Jordan Wildermuth, executive director of the Kentucky chapter of the National Association of Social Workers, said front-line child-protection workers in Kentucky have higher caseloads than recommended, are not paid well and are not required to have a degree in social work or to be licensed.
The relatively low pay and stress drive a high turnover rate among caseworkers, he said. That means less experienced caseworkers looking into reports of children being abused or neglected.
Gene Clark, family court judge for Clay, Jackson and Leslie counties, said caseworkers get too little support and are "absolutely, totally overworked."
"I would rob gas stations before I would be a social worker," Clark said.
Federal statistics show that child protection workers in other states face even bigger caseloads.
A 2010 report from a division of the U.S. Department of Health and Human Services said Kentucky had 32 completed reports per investigative caseworker, one of the lowest numbers in the 41 states that reported.
The numbers in states surrounding Kentucky were much higher: Indiana, 135; Illinois, 85; Missouri, 118; Tennessee, 73; and Virginia, 94, according to the publication, called "Child Maltreatment 2010."
The situations that child-protection workers must assess and investigate can be immensely complex, involving substance abuse, mental health issues, domestic violence, poverty and other factors, experts said.
Many caseworkers are relatively young and might not have the educational backgrounds to help them sort through such situations, said Robert Walker, an associate professor at the University of Kentucky and a researcher at UK's Center on Drug and Alcohol Research.
Child-welfare workers also have to juggle the dual mandates of protecting children and reuniting families, said Walker, a licensed clinical social worker. Many mistakes workers make might come from not knowing which side of that fence to come down on, he said.
"These are conflicting goals in many cases," he said.
'Smothered to death'
After the death of Madaline Reynolds, the toddler in Lincoln County who died of complications from cystic fibrosis, her three sisters were placed with a relative.

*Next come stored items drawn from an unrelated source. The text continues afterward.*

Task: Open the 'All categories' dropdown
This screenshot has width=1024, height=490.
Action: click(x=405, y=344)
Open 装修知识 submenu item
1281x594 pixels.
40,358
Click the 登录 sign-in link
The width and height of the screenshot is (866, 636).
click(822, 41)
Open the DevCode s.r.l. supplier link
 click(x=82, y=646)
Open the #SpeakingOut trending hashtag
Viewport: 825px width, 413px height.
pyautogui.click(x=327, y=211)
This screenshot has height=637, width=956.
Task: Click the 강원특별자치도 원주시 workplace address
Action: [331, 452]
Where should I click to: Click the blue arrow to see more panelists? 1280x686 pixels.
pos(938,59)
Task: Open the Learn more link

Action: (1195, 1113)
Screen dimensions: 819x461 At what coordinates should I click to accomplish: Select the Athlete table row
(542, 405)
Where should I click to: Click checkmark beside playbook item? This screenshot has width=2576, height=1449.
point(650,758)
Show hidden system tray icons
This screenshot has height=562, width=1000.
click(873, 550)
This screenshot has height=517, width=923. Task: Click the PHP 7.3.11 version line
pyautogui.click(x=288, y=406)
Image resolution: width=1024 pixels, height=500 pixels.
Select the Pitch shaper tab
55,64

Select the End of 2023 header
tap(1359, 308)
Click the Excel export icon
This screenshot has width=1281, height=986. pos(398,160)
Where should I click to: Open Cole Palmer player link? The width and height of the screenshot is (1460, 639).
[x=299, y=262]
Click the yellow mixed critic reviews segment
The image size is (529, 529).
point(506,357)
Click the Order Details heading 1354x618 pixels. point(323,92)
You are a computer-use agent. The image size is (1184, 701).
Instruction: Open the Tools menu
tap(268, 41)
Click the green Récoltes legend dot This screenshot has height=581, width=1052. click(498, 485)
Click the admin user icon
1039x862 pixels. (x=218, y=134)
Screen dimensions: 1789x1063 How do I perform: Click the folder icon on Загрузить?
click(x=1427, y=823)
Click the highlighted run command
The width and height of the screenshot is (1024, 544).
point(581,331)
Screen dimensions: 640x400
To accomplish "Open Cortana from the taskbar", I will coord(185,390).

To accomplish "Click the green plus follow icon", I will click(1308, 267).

But the state had to remove the children from that home because it was unsanitary and there was another relative staying there who had been charged with having sex with a minor.
Social workers did not visit the relative's home before placing the children there, the internal review of Madaline's case found.
Madaline's parents were never charged in her death, said Bill Demrow, who was the coroner at the time.
The conditions at the Crab Orchard mobile home where the girl lived were some of the worst he had seen in his three decades as coroner, said Demrow, who left the job later that year.
Windows were missing and there were holes in the floor. There were no beds, and the place was hot and dirty. The other children in the house had lice.
Demrow said it angers him that the little girl died because she didn't get her medicine.
"That's all in the world it would have taken" to keep her alive, he said. "Literally, the child sat there and smothered to death."